Every billet grill ive ever installed you cut the factory grill out then bolted down the billet grill with supplied hardware.


----------



## ShawnB (Feb 17, 2012)

H3LLON3ARTH said:


> Every billet grill ive ever installed you cut the factory grill out then bolted down the billet grill with supplied hardware.


I could be wrong then.. I thought I read in an Ebay listing for that same grill (I was gonna buy it for my Victory Red LT RS) that it just bolts over-top of the existing grill.. But, you may be absolutely correct.

Would be great to see someone who actually has on of these grills tho!


----------



## H3LLON3ARTH (Dec 16, 2011)

It does say overlay but i would not do it that way.


----------



## jdubb11 (Mar 14, 2012)

overlays that are not the same pattern as the stock pattern can be quite ugly up close. you normally can see both grills. this was the situation with my wifes 09 malibu when i went to put on a mesh overlay. ended up cutting the oem plastic grill out and then just mounted the overlay in there by itself. looks sweet and was much cheaper then mesh grills that werent overlays.


----------



## H3LLON3ARTH (Dec 16, 2011)

jdubb11 said:


> overlays that are not the same pattern as the stock pattern can be quite ugly up close. you normally can see both grills. this was the situation with my wifes 09 malibu when i went to put on a mesh overlay. ended up cutting the oem plastic grill out and then just mounted the overlay in there by itself. looks sweet and was much cheaper then mesh grills that werent overlays.


Yea if i were to get the billet (which i probably am idk yet since i just found it a couple weeks ago) but will cut factory grill and make brackets if have to flush mount it flush.


----------



## Nobody (Feb 12, 2012)

H3LLON3ARTH said:


> The only reason why i ask is because of removing the honeycomb grill.


You dont actually remove the honeycomb, they bolt to it.


----------



## H3LLON3ARTH (Dec 16, 2011)

Nobody said:


> You dont actually remove the honeycomb, they bolt to it.

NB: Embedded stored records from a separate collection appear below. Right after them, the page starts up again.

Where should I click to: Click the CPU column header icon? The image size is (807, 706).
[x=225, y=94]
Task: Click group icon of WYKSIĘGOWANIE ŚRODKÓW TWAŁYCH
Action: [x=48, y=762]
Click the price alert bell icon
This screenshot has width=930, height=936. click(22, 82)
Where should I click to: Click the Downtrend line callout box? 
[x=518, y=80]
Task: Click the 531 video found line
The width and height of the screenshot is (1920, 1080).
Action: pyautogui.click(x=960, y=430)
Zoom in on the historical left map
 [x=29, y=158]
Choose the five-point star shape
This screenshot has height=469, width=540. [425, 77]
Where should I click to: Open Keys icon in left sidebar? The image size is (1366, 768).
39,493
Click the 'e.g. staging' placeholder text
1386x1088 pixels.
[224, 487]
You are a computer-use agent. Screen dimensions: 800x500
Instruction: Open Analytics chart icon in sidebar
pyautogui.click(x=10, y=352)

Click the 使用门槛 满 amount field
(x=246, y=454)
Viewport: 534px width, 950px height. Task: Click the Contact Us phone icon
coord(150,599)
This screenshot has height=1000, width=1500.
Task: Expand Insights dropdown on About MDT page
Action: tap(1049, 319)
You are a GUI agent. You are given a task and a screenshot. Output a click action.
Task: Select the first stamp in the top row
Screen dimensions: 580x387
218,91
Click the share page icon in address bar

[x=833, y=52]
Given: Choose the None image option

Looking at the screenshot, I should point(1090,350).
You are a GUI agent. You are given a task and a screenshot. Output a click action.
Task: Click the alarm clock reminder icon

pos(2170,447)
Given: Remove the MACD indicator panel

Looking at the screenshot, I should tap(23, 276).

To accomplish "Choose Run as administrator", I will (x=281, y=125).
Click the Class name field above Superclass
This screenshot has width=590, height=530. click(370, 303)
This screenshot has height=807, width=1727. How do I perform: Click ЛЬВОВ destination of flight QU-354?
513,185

i will not do it that way i will not have a tacky car. i will post pics and videos when i do it.


----------



## Nobody (Feb 12, 2012)

If you do a write up on how you mount it and remove the grills that'd be great. I have those billet grills, I love the look but I wish they weren't overlays. The bottom grill, RS, comes right out the upper two it seems like you'd have to cut them out. I've been wondering how'd I mount them without the honeycomb behind.


----------



## H3LLON3ARTH (Dec 16, 2011)

well i am thinking about 3m adhesive tape on a bracket if it will hold that is the easiest cheapest way. but i have to have the billet grill in my possession to see how i would do it.


----------